Extract from the text: Education through practice
The indigenous people of southern Africa developed their own methods of sharing knowledge through
teaching practical skills. In most instances teaching was through showing, with different skill sets
demonstrated for the younger generation to observe. In Southern Africa, the San people who survived
by hunting and food gathering for thousands of years, used Stone Age tools to cut up the animals that
they hunted. Even though the San were using Stone Age technology, they were very skilled in killing
animals. To hunt they used, among other tools, bows, arrows, snares, and slow poison technologies.
The bow and arrow method was used to hunt large game such as antelope, buffalo, or eland. The
hunter would stalk the game to within about 20m, which is the average distance an arrow can fly.
Instead of killing animals instantly, which was not easy because the arrow had no fletching and often
missed the target, the San used poisoned arrows to kill the game. The animal would be poisoned
slowly to death, which took a few hours to a few days depending on the size of the animal. The
sources of the poison were caterpillars, the larvae of a small beetle, poisonous plants, and snake
venom, which were put on the arrow. When the arrow struck an animal, the hunters would have to
track it until it died. Once the animal fell, the San would cut around the poisoned area and discard the
poisoned meat. The Khoi, just like the San people were also skilled at making weapons.

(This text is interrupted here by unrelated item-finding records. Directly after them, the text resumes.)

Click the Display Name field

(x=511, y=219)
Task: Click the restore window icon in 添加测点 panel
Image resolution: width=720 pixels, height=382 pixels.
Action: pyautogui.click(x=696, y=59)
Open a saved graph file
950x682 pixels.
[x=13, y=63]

Archaeologists discovered that the San also used snares to capture prey as early as 70 000 years ago
(Wadley, 2010). Traps and snares have an economic dimension since they reduce the cost of a long
search prey, by bringing the animal to the hunter, rather than requiring that the hunter goes after
animal (Wadley, 2010). Since the prey was captured remotely, these devices created the time and
space for hunters to engage in other activities that included social activities such as rituals.
Among the many ways to trap animals, the San would dig funnel-shaped pits near rivers, place a sharp
stake in the middle of the pit and cover it with branches. San hunters were expected to observe and
understand their prey’s behaviour before they set a snare. The snare that the San set was designed to
function without human agency. These snares and traps have provided evidence that indigenous people
could grasp and incorporate action across space and time (Wynn & Coolidge, 2003). Snares are also an
apt demonstration of high-level cognition because they operate out-of-sight, but not out-of-mind
(Wadley, 2010).
This non-formal technology education was passed down from generation to generation. The hunting
techniques that the San used had been in existence for centuries and were passed onto the younger
generations. These hunter-gatherers were able to mark seasons of the year and knew precisely where
the plants they used for food and for medicine grew. They also knew how to collect plants and roots
without damaging the environment. An environmental skill that the San had was their ability to follow
the migration of antelope herds in order to locate where they could get water, so that they would not go
thirsty. The San used bowls for cooking whereas the Khoi used vessels for storing water (Bollong,
Smith & Sampson, 1997). Traditionally, the San used empty ostrich shells to store water which they
carried as bottles (see Figure 3.3). These bottles were often buried in the sand to keep the water cool.